As memórias, ainda vivas, de um país rural e profundo misturam-se com a nova realidade de hoje, em que os estrangeiros, aos poucos, começam a ocupar os vazios do interior despovoado. Casais, pequena aldeia entre Monchique e Aljezur, é um exemplo. E ao mesmo tempo, é também um terreno fértil para um grupo de artistas, liderados por Madalena Victorino, trabalharem um espetáculo de dança, música e palavra, num percurso que soma seis semanas de criação.

«Casais é uma aldeia pequena, com 90 habitantes, mais ou menos. Era totalmente agrícola e muito pobre. Hoje tem um conjunto de pessoas estrangeiras, sobretudo alemães, mas também franceses. Os locais são na maioria idosos e o nosso grande contacto tem sido, de facto, com estes anciãos, que estão na última parte das suas vidas, e que têm memórias e um saber incríveis», começa por explicar.

«Falo da Aurora, a caiadora. Trabalhou até não conseguir mais aguentar a força nas pernas para estar no escadote e para levantar os braços. Caiou a aldeia inteira e todas as casas das redondezas, vezes sem conta. E conta-nos o preceito dessa caiação. Falo da Helena que foi pastora, desde muito pequenina. A mãe dava-lhe um cordão para ela fazer enquanto tomava conta das ovelhas e das cabras. Não servia para nada, servia apenas para não perder as brincadeiras da infância. São ambas analfabetas, mas sabem imenso. São eruditas», elogia. «Dizem, por exemplo, se o cuco não voltar, o mundo vai acabar. Ele costuma chegar em março. E que a única coisa que temos nossa é a rua», exemplifica. 
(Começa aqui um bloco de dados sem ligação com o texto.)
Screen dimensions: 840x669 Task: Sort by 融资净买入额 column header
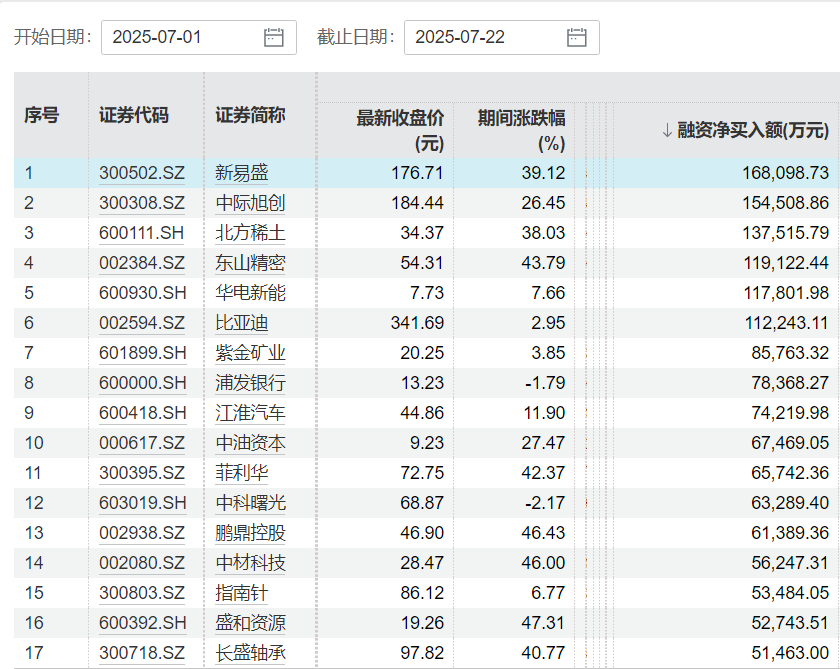tap(745, 130)
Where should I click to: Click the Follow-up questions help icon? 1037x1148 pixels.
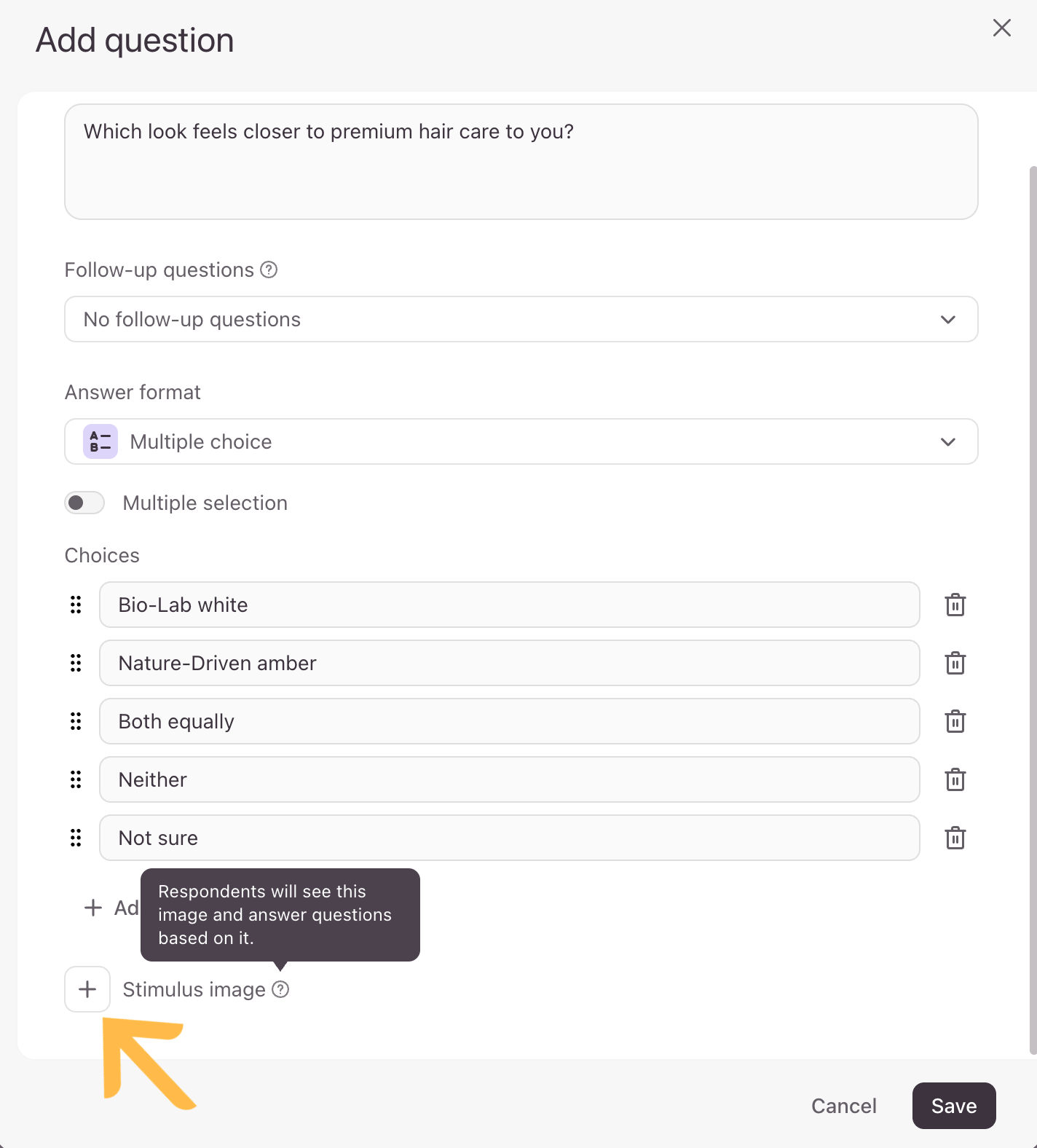click(x=269, y=270)
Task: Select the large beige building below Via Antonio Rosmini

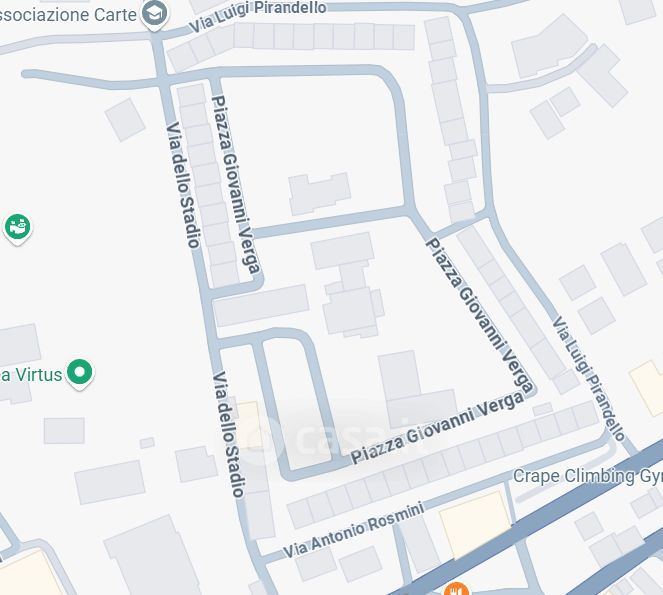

Foto: © João Mariano | 1000olhos.pt

Marcado nos corações está ainda «a ideia de que as filhas não eram bem-vindas. Todos os homens apenas queriam filhos. Elas eram sempre preteridas. Nunca conseguiam chegar a ter a força e também, de alguma forma, o amor do pai. O pai ficava insatisfeito quando a mãe dava à luz uma filha. Era capaz até de sair de casa e só voltar dias depois. E nunca estava contente com a performance das filhas no campo. Ouvimos muitas histórias daquilo que é verdadeiramente a natureza humana e a cultura de um tempo que são os anos 1930/50, que são os tempos da infância destas mulheres. Outras iam servir para Lisboa. Não ganhavam nada, só lhes davam comida e guarida. Serviam para vestir os meninos das patroas. São vidas muito, muito duras, mas também muito belas, porque estas mulheres são fortíssimas e sábias», sublinha.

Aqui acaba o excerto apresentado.